━━ DATA FOR THIS TASK
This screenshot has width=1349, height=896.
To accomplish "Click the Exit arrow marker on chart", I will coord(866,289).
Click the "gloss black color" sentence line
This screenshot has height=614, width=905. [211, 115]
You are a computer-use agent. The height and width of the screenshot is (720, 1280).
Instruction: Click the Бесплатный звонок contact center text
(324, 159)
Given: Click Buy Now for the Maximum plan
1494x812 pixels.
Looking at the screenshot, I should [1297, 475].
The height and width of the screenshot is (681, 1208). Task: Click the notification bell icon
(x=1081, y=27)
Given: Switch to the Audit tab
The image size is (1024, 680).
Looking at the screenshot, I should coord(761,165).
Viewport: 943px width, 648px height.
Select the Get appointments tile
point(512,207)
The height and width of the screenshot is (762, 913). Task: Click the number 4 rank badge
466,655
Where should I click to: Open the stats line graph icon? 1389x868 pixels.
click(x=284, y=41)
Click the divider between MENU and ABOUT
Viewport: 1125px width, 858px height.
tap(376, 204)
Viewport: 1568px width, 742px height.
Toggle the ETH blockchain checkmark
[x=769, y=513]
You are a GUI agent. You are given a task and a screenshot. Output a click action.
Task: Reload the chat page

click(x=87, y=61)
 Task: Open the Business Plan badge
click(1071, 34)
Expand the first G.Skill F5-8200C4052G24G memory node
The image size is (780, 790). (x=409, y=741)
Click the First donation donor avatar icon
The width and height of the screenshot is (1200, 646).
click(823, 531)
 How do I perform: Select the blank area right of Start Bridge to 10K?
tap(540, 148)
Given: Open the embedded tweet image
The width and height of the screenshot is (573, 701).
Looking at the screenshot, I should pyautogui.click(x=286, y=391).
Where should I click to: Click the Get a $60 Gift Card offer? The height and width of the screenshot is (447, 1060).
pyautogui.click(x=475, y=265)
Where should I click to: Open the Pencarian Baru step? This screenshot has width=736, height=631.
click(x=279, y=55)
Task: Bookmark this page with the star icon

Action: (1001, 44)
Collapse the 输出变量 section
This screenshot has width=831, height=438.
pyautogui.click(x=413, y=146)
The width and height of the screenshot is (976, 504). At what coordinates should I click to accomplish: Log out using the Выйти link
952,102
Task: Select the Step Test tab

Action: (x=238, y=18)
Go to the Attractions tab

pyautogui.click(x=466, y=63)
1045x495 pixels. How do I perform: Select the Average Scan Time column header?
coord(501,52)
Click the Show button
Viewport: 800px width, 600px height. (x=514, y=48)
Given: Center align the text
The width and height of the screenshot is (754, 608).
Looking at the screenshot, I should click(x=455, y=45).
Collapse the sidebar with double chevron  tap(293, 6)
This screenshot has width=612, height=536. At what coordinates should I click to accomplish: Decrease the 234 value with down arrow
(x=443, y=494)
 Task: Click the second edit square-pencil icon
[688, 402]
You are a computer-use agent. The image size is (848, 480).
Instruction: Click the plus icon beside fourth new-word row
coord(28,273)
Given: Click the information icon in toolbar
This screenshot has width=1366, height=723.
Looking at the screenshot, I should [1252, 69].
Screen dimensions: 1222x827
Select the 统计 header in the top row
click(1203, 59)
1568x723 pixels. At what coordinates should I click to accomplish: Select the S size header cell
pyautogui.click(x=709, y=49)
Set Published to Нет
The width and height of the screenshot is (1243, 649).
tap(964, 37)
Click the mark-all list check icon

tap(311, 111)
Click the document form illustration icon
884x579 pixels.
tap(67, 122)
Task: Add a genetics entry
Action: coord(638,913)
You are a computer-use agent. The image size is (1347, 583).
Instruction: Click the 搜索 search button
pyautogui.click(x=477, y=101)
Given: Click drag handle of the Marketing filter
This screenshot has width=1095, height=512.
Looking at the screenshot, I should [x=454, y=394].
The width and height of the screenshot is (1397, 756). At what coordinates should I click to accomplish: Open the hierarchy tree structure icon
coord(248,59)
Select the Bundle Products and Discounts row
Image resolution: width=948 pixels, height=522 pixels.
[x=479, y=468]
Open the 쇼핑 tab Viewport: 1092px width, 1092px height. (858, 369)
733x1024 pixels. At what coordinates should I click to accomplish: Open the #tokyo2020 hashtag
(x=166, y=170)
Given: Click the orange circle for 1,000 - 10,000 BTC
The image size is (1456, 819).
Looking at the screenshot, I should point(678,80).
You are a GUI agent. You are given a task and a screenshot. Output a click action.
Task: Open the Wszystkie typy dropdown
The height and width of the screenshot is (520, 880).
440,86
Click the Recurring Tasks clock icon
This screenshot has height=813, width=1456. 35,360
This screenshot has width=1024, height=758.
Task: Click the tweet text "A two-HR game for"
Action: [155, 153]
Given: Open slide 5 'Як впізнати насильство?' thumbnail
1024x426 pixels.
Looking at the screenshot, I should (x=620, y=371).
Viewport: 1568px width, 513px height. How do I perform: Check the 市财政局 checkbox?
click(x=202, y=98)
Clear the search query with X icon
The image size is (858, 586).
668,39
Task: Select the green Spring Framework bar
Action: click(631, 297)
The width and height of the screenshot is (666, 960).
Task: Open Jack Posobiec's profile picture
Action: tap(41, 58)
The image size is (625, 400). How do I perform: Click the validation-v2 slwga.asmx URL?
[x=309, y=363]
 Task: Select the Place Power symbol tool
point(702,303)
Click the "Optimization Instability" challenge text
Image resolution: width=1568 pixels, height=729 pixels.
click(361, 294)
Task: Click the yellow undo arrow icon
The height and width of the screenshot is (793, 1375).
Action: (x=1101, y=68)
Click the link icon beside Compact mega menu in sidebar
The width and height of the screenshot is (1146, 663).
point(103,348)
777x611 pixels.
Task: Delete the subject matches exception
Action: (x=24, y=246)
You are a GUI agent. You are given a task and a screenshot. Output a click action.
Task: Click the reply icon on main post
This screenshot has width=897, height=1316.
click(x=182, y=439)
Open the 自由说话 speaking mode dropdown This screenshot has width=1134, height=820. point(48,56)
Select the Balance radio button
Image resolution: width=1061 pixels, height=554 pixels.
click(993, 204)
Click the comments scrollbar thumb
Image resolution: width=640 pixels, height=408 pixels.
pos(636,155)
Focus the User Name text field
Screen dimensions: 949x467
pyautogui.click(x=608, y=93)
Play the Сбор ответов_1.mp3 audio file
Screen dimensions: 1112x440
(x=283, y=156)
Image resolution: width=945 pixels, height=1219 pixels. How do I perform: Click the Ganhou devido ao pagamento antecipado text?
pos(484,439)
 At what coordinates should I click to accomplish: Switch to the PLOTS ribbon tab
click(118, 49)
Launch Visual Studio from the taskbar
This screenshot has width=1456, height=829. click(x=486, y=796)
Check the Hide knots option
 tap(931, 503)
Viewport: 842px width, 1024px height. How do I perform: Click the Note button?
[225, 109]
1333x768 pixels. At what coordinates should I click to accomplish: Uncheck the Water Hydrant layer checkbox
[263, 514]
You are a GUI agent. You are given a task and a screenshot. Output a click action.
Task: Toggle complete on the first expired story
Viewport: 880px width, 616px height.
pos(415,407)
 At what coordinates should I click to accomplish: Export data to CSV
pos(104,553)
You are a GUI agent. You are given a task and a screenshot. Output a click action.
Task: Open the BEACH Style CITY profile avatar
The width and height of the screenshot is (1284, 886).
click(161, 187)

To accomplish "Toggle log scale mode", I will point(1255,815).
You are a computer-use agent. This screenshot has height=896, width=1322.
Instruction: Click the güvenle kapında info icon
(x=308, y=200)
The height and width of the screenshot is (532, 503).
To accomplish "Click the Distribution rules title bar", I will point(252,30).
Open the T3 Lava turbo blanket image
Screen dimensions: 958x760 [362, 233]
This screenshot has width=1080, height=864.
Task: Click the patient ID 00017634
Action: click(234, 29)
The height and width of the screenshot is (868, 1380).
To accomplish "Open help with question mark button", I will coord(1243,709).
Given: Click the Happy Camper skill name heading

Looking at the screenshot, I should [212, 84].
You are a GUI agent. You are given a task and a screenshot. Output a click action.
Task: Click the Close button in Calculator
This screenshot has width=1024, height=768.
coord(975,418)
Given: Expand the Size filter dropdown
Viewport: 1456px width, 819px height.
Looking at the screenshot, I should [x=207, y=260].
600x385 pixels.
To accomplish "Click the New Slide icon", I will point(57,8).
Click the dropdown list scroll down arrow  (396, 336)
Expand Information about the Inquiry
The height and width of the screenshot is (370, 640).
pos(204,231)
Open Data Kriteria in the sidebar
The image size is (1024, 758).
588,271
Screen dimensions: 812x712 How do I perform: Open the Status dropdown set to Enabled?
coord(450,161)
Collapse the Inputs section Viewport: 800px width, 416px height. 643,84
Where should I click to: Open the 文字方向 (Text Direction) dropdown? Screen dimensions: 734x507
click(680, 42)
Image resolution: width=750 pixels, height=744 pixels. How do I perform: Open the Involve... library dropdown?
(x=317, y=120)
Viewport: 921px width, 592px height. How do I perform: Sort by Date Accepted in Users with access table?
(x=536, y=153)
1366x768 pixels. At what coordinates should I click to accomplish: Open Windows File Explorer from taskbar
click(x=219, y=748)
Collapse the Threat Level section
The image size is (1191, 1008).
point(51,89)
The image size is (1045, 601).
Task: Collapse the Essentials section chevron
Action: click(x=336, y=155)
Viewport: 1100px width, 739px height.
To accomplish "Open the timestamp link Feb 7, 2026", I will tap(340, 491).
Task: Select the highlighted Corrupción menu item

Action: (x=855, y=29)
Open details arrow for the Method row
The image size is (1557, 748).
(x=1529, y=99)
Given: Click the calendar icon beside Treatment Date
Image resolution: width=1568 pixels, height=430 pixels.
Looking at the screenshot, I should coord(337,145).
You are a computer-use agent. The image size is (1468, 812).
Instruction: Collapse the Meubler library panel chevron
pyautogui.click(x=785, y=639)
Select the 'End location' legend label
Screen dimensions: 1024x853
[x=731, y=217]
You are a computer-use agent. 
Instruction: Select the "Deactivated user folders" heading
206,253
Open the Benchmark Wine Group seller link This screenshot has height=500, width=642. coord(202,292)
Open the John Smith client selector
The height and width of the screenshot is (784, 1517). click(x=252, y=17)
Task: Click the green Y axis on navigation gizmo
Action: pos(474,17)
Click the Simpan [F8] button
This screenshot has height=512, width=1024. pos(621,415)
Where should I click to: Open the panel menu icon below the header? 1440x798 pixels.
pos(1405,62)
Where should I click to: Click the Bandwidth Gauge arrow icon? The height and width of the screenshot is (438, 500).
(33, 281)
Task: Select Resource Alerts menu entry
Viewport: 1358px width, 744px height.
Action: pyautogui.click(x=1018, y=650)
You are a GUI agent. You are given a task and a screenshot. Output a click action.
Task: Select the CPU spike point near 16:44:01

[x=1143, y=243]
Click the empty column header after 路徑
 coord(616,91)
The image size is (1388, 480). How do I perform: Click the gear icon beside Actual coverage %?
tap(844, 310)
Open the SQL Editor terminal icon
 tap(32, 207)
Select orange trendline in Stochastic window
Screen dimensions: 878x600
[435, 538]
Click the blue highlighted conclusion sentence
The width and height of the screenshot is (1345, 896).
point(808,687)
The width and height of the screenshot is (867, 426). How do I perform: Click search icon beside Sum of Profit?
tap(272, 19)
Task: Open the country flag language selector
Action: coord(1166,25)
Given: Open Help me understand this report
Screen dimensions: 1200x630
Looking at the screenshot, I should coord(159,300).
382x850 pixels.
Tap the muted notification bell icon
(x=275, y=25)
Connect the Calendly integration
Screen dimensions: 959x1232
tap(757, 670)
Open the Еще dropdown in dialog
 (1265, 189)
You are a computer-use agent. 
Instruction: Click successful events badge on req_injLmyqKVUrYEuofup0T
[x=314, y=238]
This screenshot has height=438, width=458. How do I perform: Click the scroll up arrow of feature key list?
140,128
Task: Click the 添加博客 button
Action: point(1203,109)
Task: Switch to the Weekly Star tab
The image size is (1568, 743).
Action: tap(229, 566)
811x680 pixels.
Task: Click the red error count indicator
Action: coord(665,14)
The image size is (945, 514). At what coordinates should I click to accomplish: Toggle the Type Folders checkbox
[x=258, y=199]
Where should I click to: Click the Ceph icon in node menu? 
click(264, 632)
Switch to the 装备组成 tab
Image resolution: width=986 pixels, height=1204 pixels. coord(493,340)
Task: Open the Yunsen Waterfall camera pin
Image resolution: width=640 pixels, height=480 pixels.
━━━━
In the entries above, the lines between the one holding "Given: Open the embedded tweet image" and the one holding "Collapse the 输出变量 section", inclusive, are to be printed exactly as written, and those alone.

Given: Open the embedded tweet image
The width and height of the screenshot is (573, 701).
Looking at the screenshot, I should pyautogui.click(x=286, y=391).
Where should I click to: Click the Get a $60 Gift Card offer? The height and width of the screenshot is (447, 1060).
pyautogui.click(x=475, y=265)
Where should I click to: Open the Pencarian Baru step? This screenshot has width=736, height=631.
click(x=279, y=55)
Task: Bookmark this page with the star icon

Action: (1001, 44)
Collapse the 输出变量 section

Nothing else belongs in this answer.